(CONSIGNE):
Pouvez-vous restituer à l'identique les lignes, en commençant par celle qui contient « Task: Click the query duration progress bar » et en terminant par celle qui contient « Task: Open the », toutes deux comprises, sans reprendre les images ?
━━ DONNÉES AFFICHÉES ━━
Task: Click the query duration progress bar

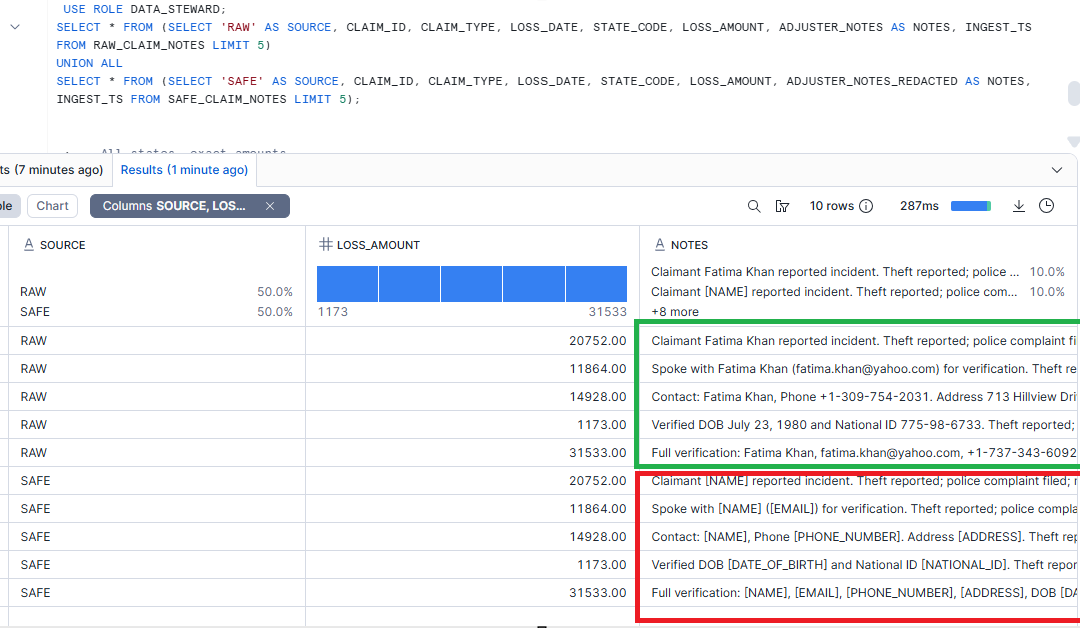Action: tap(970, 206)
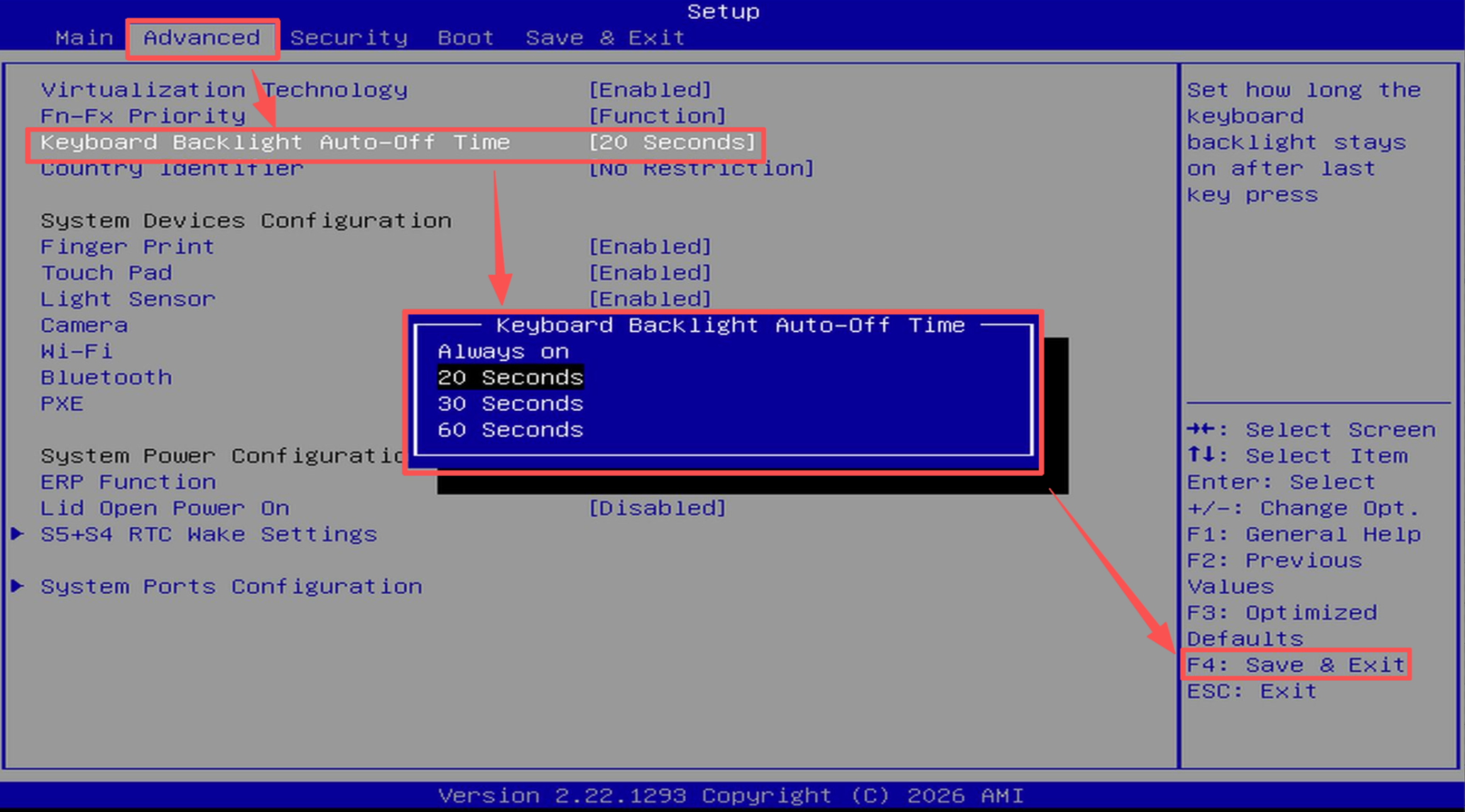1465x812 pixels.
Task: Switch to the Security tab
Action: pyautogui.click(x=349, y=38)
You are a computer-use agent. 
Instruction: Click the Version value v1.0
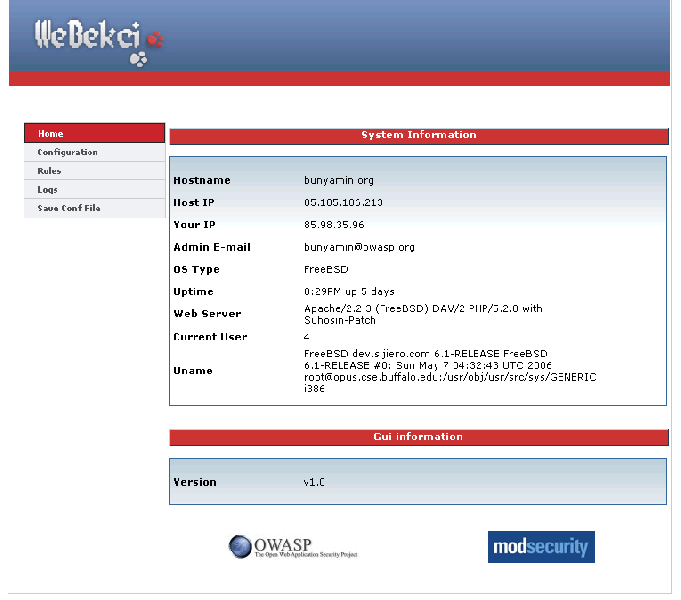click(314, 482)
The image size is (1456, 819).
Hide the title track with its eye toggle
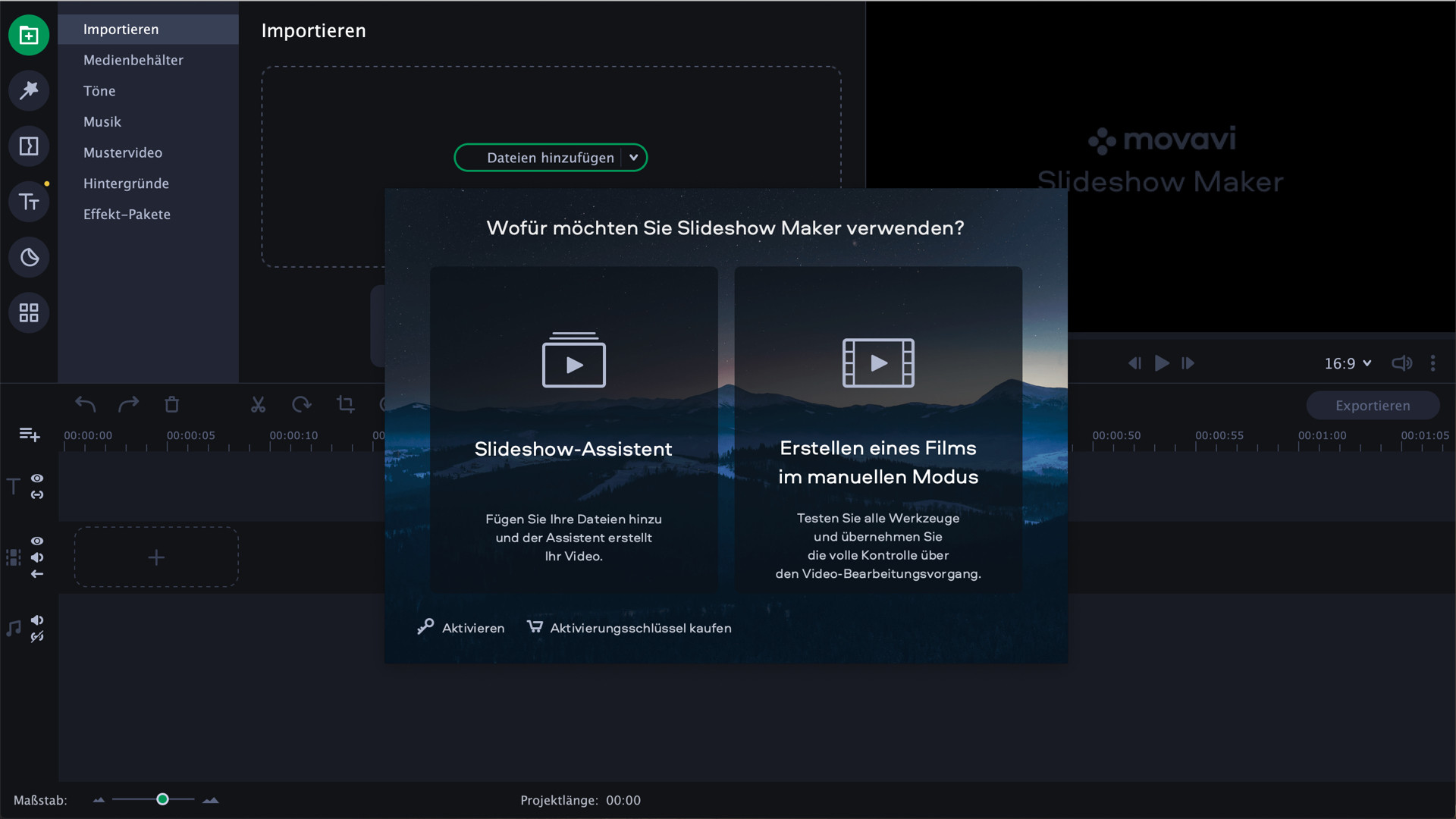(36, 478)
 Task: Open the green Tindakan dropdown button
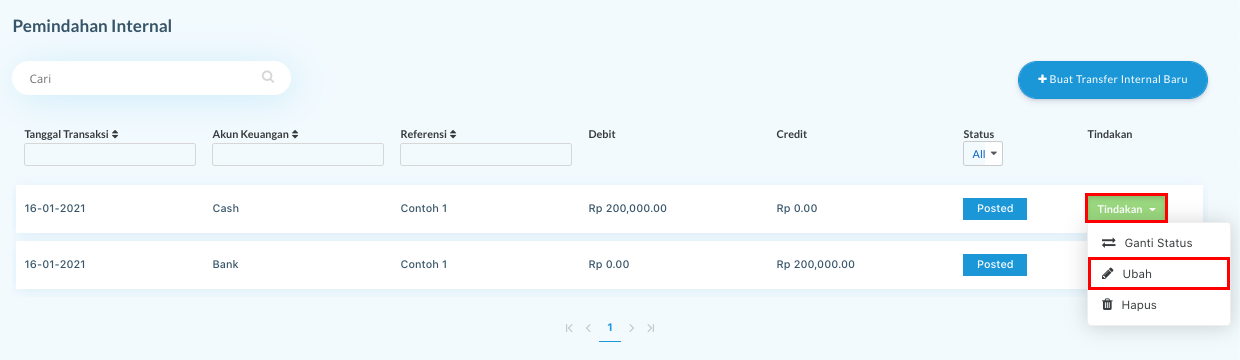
━━━
━━ DONNÉES AFFICHÉES ━━
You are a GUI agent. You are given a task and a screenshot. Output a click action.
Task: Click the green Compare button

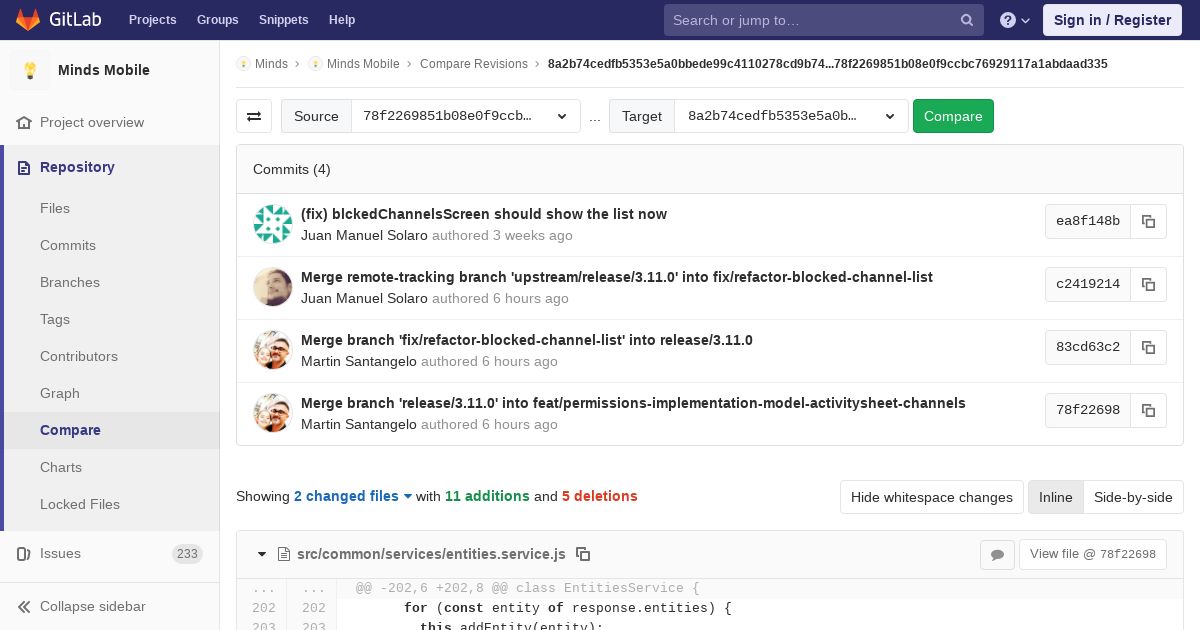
━━━
━━ DONNÉES AFFICHÉES ━━
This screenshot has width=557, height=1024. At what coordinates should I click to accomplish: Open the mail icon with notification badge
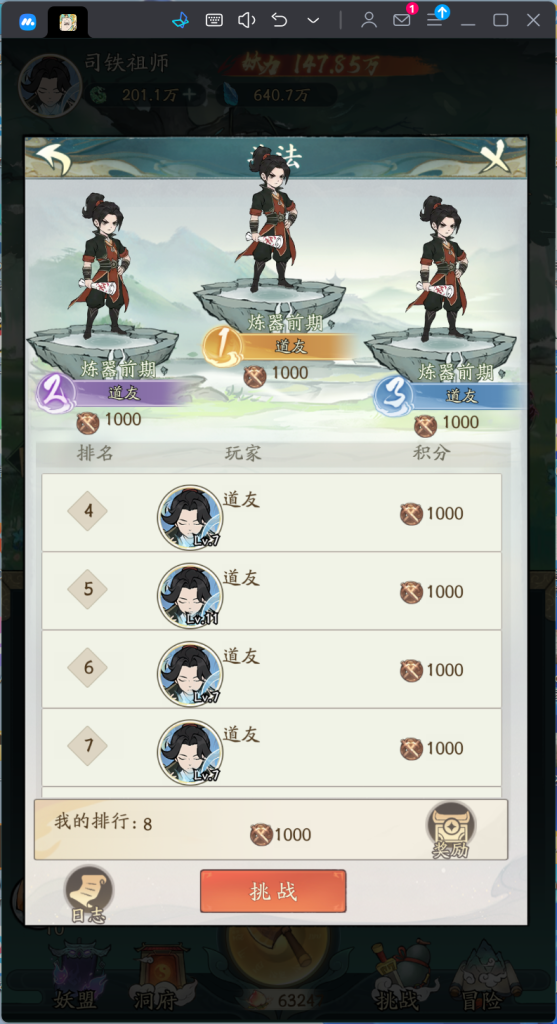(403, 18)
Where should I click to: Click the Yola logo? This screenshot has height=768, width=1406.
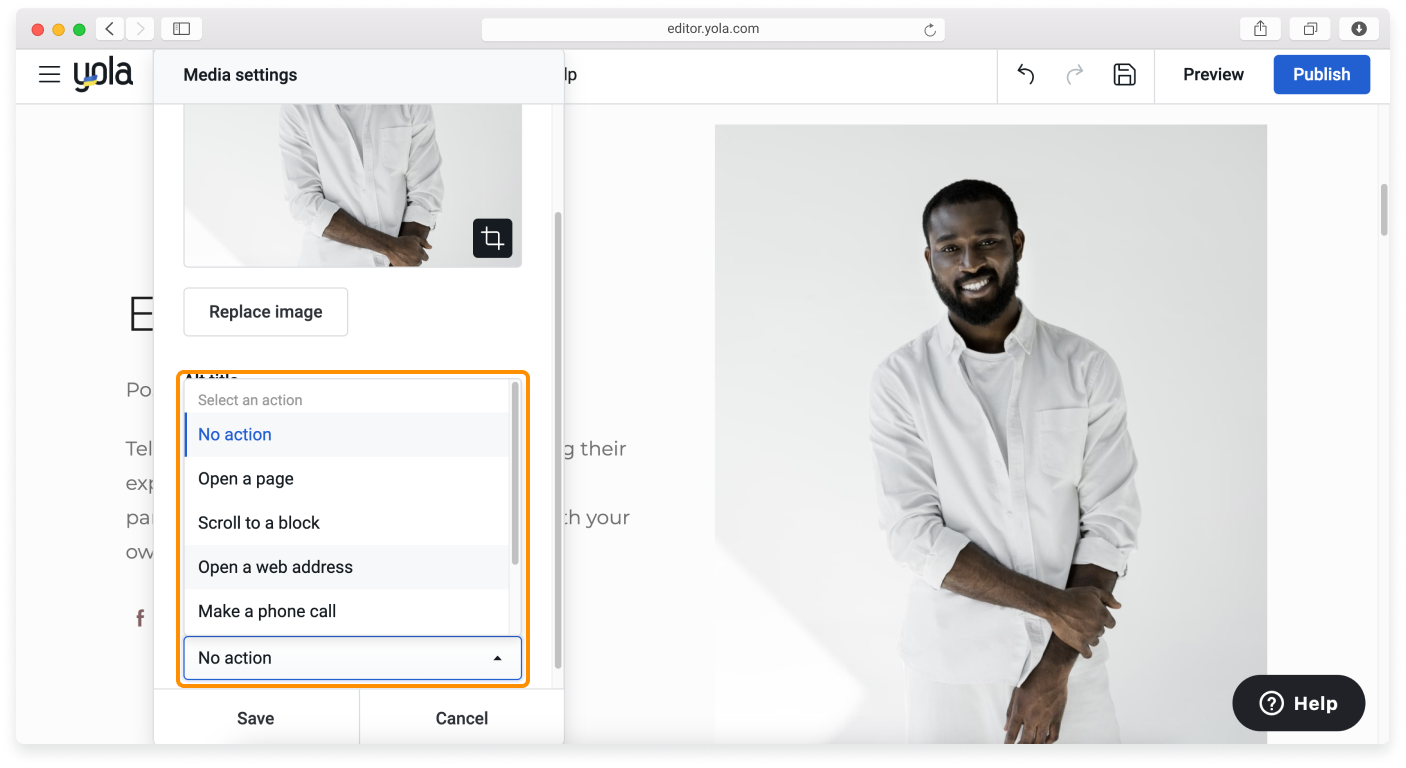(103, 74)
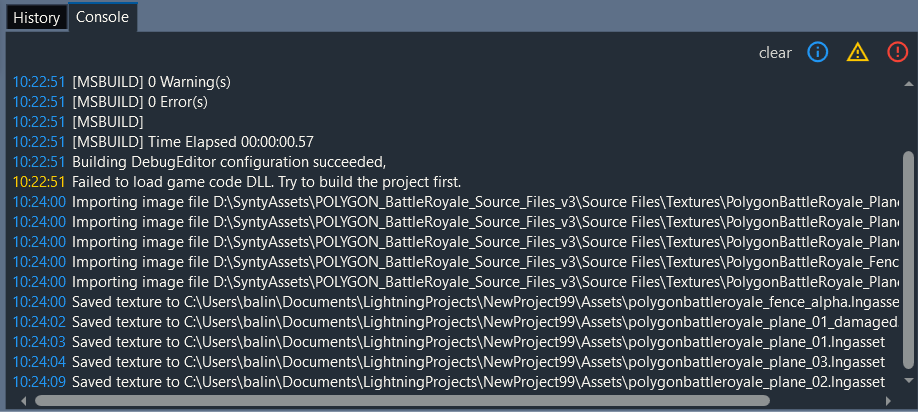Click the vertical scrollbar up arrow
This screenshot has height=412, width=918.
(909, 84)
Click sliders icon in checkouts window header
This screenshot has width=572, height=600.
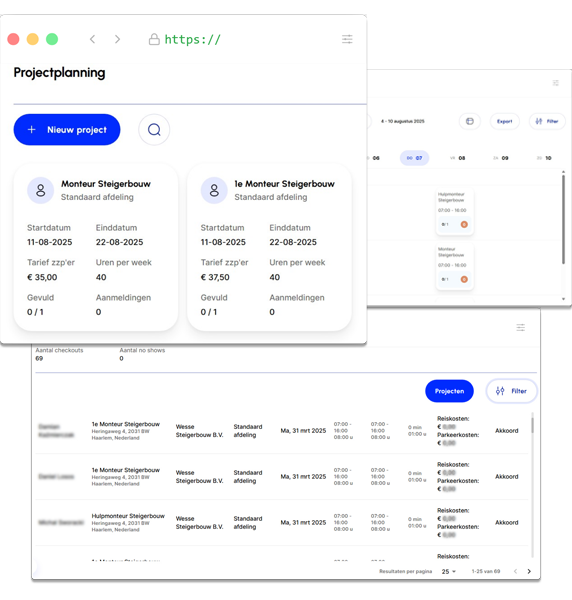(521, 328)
━━━
(RÉPONSE COMPLÈTE):
Task: Click the query duration progress bar

Action: tap(970, 206)
1465x812 pixels.
Task: Switch to the Security tab
Action: pyautogui.click(x=349, y=38)
You are a computer-use agent. 
Instruction: Click the Version value v1.0
click(314, 482)
The image size is (1456, 819).
Hide the title track with its eye toggle
(36, 478)
 Task: Open the green Tindakan dropdown button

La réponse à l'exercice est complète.